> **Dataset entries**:
┌──

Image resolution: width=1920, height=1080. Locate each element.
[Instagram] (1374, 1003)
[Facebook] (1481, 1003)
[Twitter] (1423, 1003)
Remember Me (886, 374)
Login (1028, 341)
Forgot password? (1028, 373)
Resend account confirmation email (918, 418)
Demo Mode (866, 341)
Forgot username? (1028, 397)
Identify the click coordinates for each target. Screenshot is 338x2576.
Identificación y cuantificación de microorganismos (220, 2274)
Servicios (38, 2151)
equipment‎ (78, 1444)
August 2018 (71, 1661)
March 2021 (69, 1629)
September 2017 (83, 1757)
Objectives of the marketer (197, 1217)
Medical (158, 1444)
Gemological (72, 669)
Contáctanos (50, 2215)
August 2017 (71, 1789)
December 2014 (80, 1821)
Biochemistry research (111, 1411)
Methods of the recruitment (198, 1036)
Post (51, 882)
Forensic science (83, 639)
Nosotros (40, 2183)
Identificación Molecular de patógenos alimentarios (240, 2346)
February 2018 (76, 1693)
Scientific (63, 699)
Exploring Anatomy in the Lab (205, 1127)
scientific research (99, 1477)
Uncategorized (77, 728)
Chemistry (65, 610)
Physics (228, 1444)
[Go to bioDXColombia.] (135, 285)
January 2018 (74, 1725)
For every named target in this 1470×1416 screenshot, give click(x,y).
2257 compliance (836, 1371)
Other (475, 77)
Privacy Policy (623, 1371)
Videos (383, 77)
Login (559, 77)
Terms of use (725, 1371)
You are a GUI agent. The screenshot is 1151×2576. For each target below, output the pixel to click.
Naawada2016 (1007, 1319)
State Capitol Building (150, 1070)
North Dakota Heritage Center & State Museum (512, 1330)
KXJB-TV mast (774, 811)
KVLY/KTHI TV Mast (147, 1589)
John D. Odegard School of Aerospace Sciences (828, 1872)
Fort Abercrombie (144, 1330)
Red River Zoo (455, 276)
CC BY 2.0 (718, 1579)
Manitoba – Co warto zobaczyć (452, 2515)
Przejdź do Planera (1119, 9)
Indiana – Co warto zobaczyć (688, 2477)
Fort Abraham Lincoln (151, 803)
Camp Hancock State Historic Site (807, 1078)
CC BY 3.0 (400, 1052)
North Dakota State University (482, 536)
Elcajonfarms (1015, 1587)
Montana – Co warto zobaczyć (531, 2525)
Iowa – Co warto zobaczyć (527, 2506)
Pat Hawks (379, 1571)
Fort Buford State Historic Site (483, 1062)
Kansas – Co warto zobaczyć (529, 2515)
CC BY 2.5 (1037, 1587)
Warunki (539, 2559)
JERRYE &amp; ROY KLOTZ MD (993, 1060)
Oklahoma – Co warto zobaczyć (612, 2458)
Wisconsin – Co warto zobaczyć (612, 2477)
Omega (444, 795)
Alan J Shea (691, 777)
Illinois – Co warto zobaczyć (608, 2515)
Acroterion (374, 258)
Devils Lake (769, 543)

└──

> **Brief**: Retype the records above in full, matching each line exactly.

> **Written solution**:
Image resolution: width=1920, height=1080. Locate each element.
[Instagram] (1374, 1003)
[Facebook] (1481, 1003)
[Twitter] (1423, 1003)
Remember Me (886, 374)
Login (1028, 341)
Forgot password? (1028, 373)
Resend account confirmation email (918, 418)
Demo Mode (866, 341)
Forgot username? (1028, 397)
Identify the click coordinates for each target. Screenshot is 338x2576.
Identificación y cuantificación de microorganismos (220, 2274)
Servicios (38, 2151)
equipment‎ (78, 1444)
August 2018 (71, 1661)
March 2021 (69, 1629)
September 2017 (83, 1757)
Objectives of the marketer (197, 1217)
Medical (158, 1444)
Gemological (72, 669)
Contáctanos (50, 2215)
August 2017 (71, 1789)
December 2014 (80, 1821)
Biochemistry research (111, 1411)
Methods of the recruitment (198, 1036)
Post (51, 882)
Forensic science (83, 639)
Nosotros (40, 2183)
Identificación Molecular de patógenos alimentarios (240, 2346)
February 2018 (76, 1693)
Scientific (63, 699)
Exploring Anatomy in the Lab (205, 1127)
scientific research (99, 1477)
Uncategorized (77, 728)
Chemistry (65, 610)
Physics (228, 1444)
[Go to bioDXColombia.] (135, 285)
January 2018 (74, 1725)
For every named target in this 1470×1416 screenshot, give click(x,y).
2257 compliance (836, 1371)
Other (475, 77)
Privacy Policy (623, 1371)
Videos (383, 77)
Login (559, 77)
Terms of use (725, 1371)
You are a GUI agent. The screenshot is 1151×2576. For each target below, output the pixel to click.
Naawada2016 (1007, 1319)
State Capitol Building (150, 1070)
North Dakota Heritage Center & State Museum (512, 1330)
KXJB-TV mast (774, 811)
KVLY/KTHI TV Mast (147, 1589)
John D. Odegard School of Aerospace Sciences (828, 1872)
Fort Abercrombie (144, 1330)
Red River Zoo (455, 276)
CC BY 2.0 (718, 1579)
Manitoba – Co warto zobaczyć (452, 2515)
Przejdź do Planera (1119, 9)
Indiana – Co warto zobaczyć (688, 2477)
Fort Abraham Lincoln (151, 803)
Camp Hancock State Historic Site (807, 1078)
CC BY 3.0 (400, 1052)
North Dakota State University (482, 536)
Elcajonfarms (1015, 1587)
Montana – Co warto zobaczyć (531, 2525)
Iowa – Co warto zobaczyć (527, 2506)
Pat Hawks (379, 1571)
Fort Buford State Historic Site (483, 1062)
Kansas – Co warto zobaczyć (529, 2515)
CC BY 2.5 (1037, 1587)
Warunki (539, 2559)
JERRYE &amp; ROY KLOTZ MD (993, 1060)
Oklahoma – Co warto zobaczyć (612, 2458)
Wisconsin – Co warto zobaczyć (612, 2477)
Omega (444, 795)
Alan J Shea (691, 777)
Illinois – Co warto zobaczyć (608, 2515)
Acroterion (374, 258)
Devils Lake (769, 543)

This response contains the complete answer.